I laughed when you mentioned a black gradient header and helvetica for body copy making Bootstrap sites obvious. I mean, that is pretty generic when you say it like that but at the same time I know exactly what you mean because it's actually what I'm thinking when I see it.
Jesus this is ugly. The whole point of Bootstrap is that it's super easy for anyone to make a visually non-jarring website. Bootstrap effectively democratises good design basics on the web. What this is doing is precisely the opposite.
Yeah, it doesn't feel clean and solid. Appreciate the effort from the makers, but the result is not appealing at all.
Honestly, I think it's more of a color-scheme and element spacing problem than a real failed twitter-bootstrap experience...
May as well plug this here as well.. Drag / Drop form builder for bootstrap.. http://bootstrap-forms.heroku.com
Thanks Adam - that's just lessened my form building pain considerably
Great!

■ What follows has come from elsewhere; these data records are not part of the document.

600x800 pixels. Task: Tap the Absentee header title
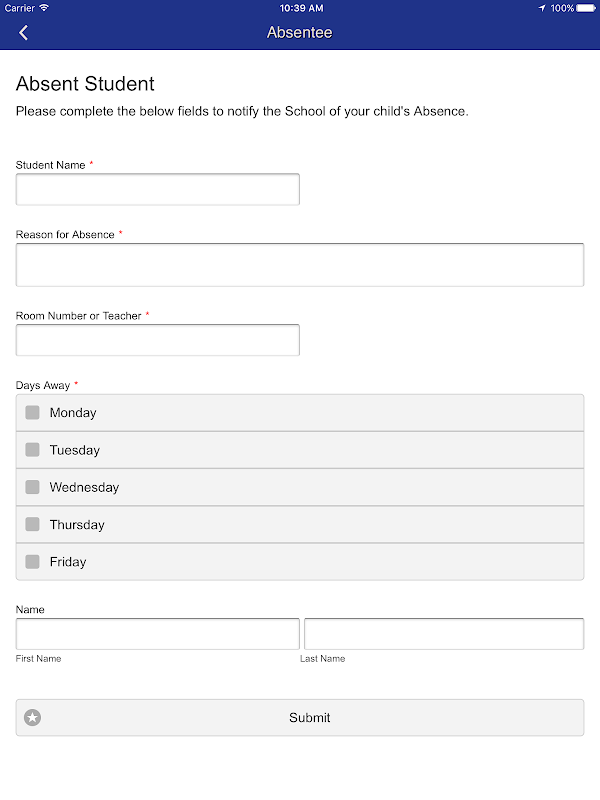point(300,33)
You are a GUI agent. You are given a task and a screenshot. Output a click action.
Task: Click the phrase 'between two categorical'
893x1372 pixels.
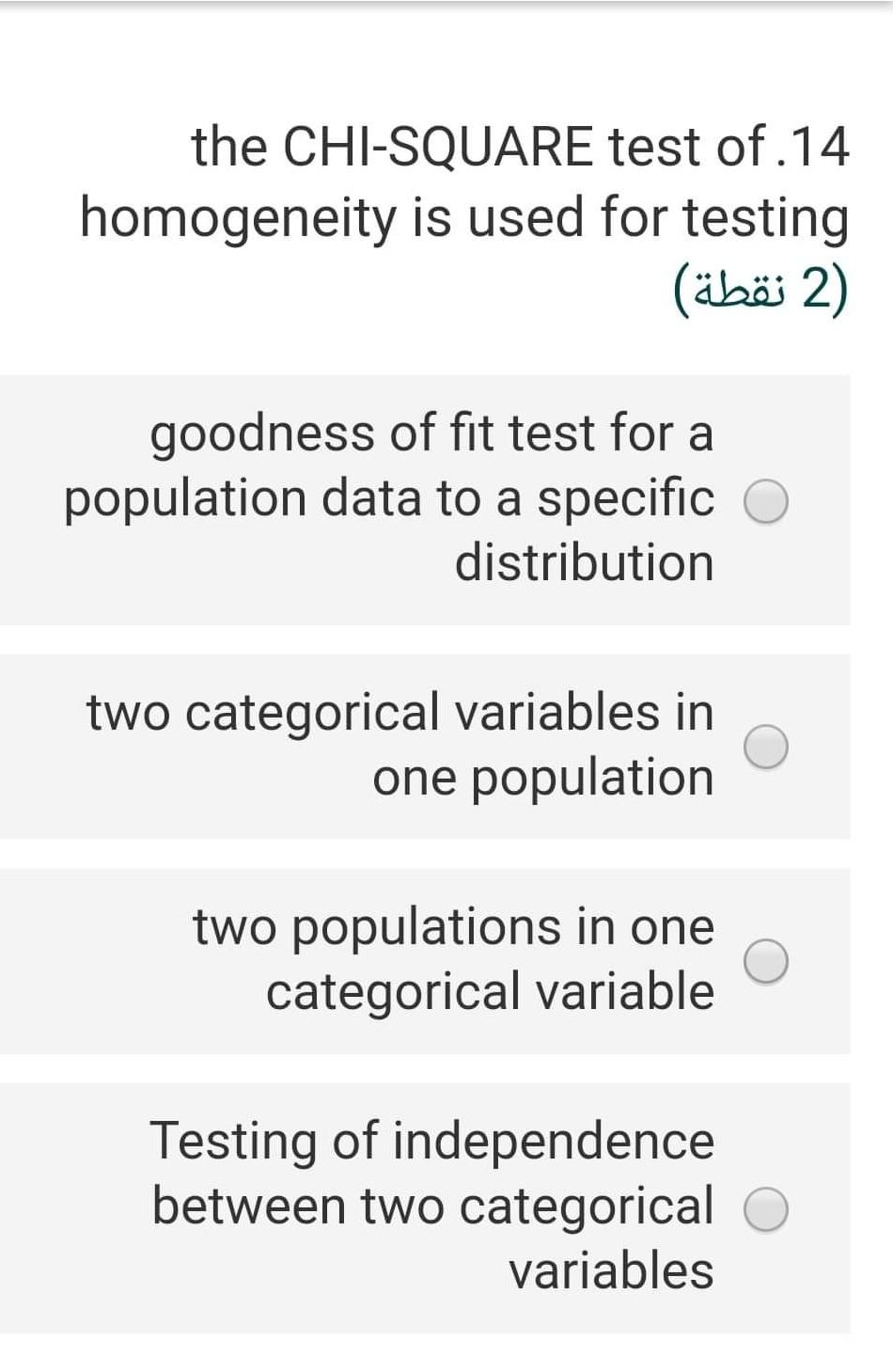click(x=431, y=1206)
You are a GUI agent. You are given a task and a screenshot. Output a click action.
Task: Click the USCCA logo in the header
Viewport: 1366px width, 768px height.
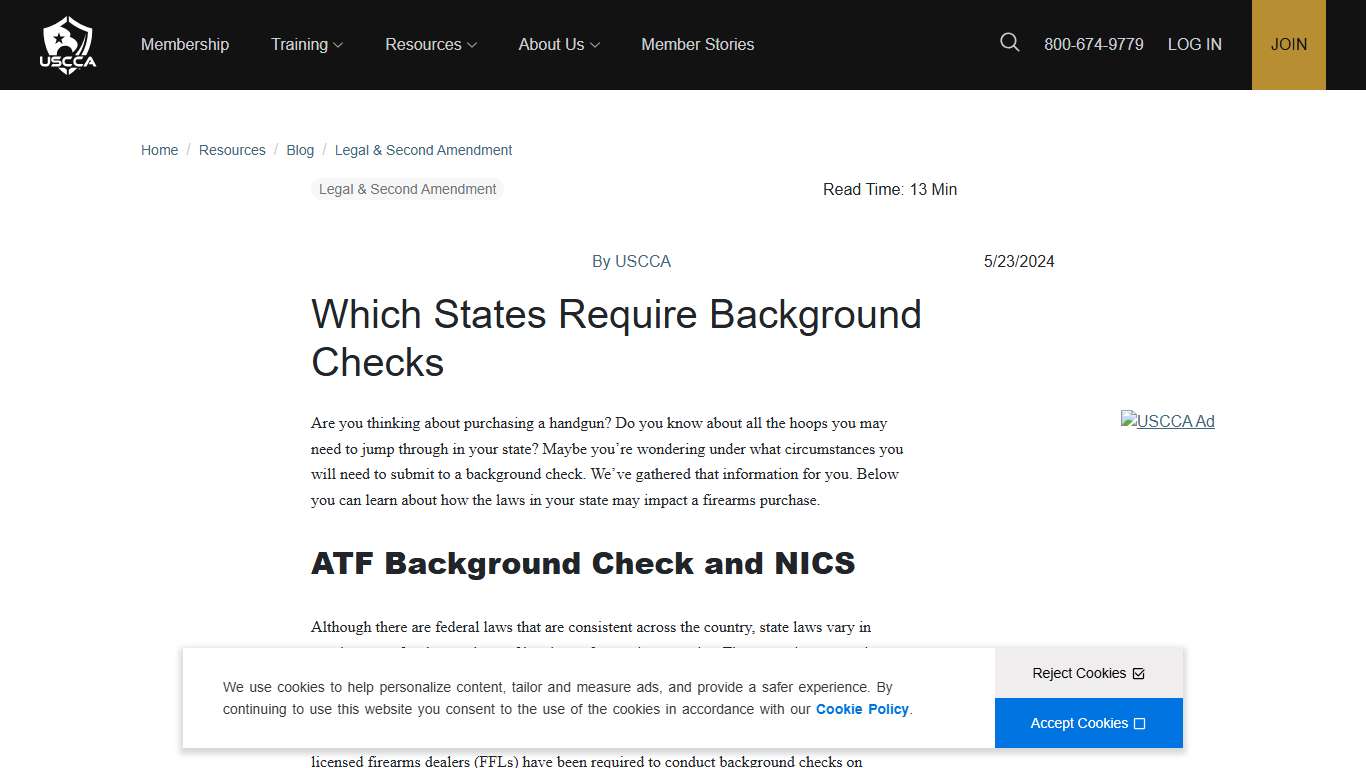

The javascript is a bit rough but it puts the bits in the right place!
Very impressed with that, thanks for sharing!
Very useful.

Another tip to add to this is to create snippets or keyboard shortcuts for this. So "textfield" expands into the HTML code for "text input" on tab key, "submit" expands to "form action submit", etc. If you work with notepad++ then Fingertext works great with this. Saved me a so much time and typing!